◆ Problem to solve:
Convert the listing below into a JSON list of strings with one string per line, leaving out blank lines and the pictures.

◆ Records supplied:
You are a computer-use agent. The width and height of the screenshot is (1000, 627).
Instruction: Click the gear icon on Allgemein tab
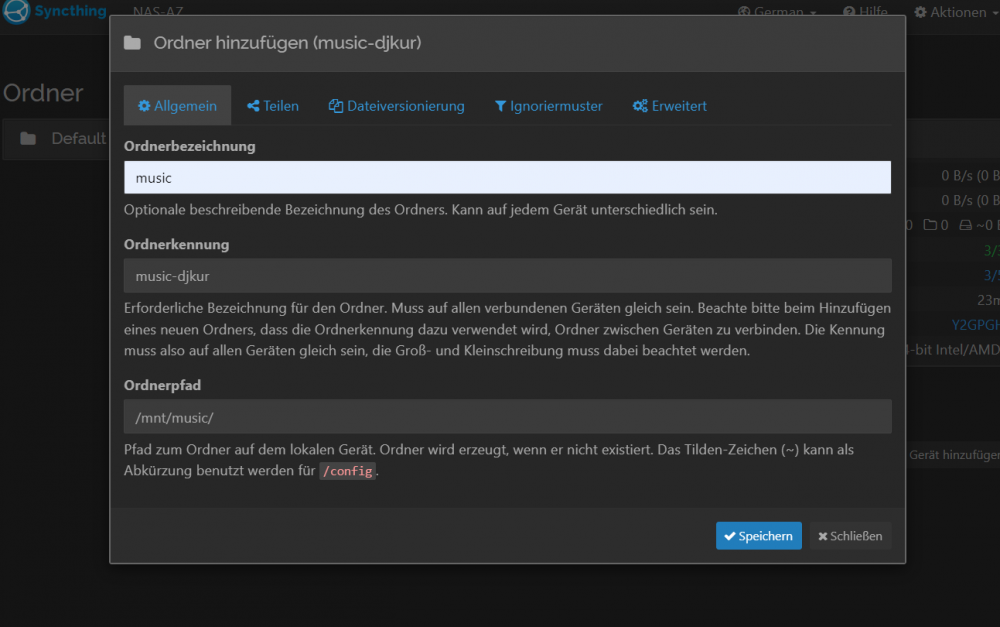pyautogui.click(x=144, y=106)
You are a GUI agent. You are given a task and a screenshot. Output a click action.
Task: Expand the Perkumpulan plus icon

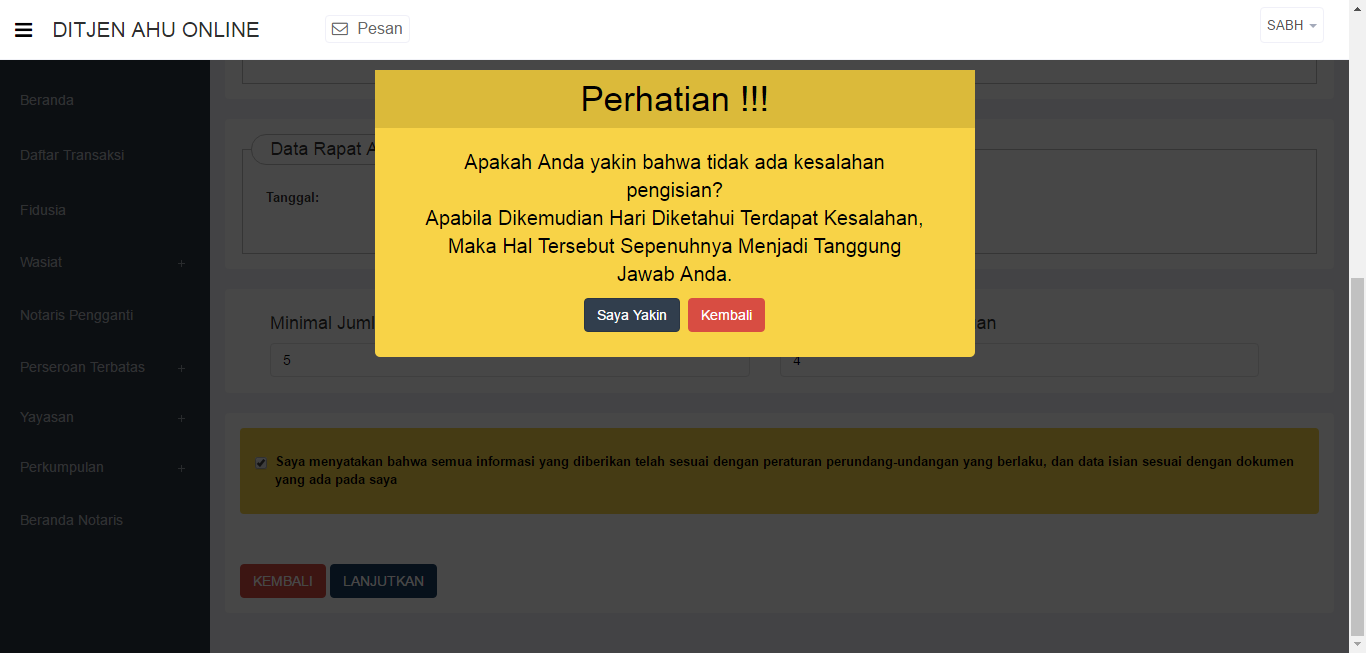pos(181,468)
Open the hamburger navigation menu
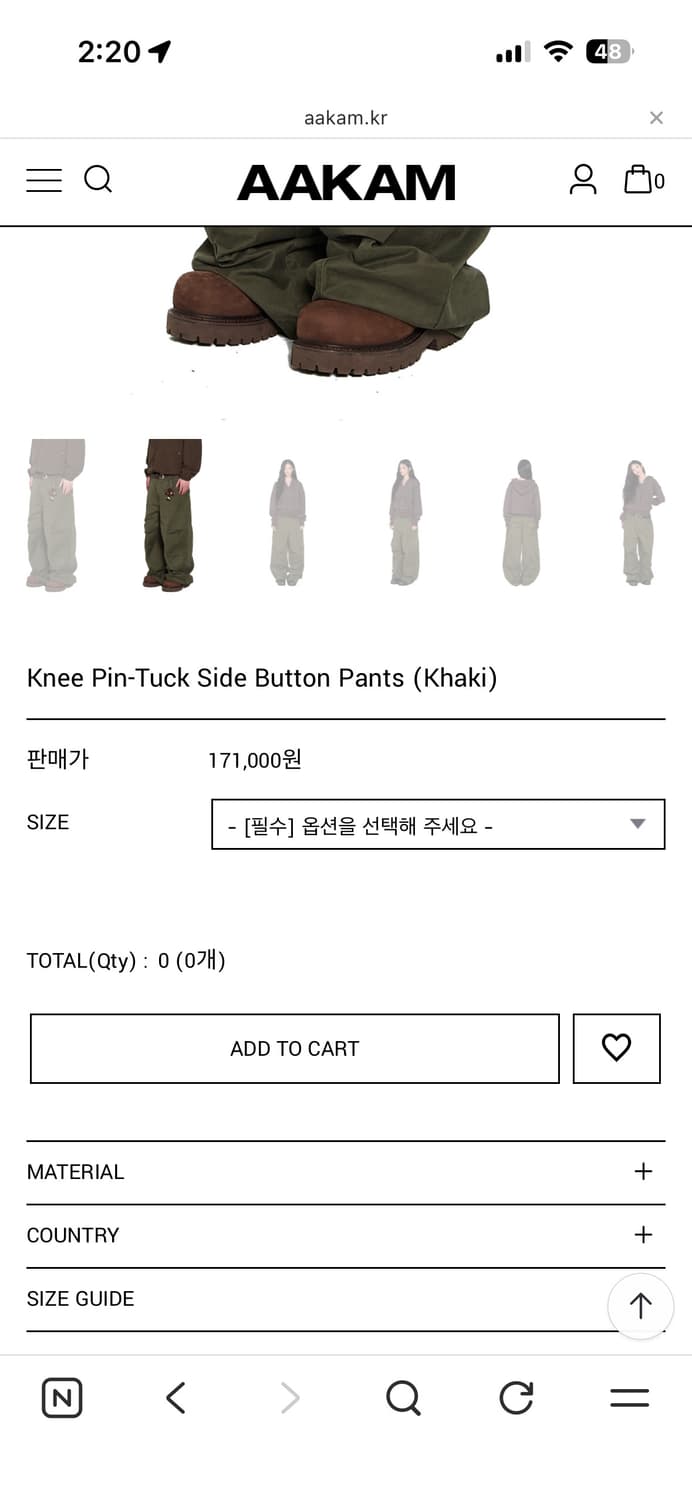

◆ Full solution:
[
  "You are a computer-use agent. The width and height of the screenshot is (1000, 627).",
  "Instruction: Click the gear icon on Allgemein tab",
  "pyautogui.click(x=144, y=106)",
  "You are a GUI agent. You are given a task and a screenshot. Output a click action.",
  "Task: Expand the Perkumpulan plus icon",
  "pos(181,468)",
  "Open the hamburger navigation menu"
]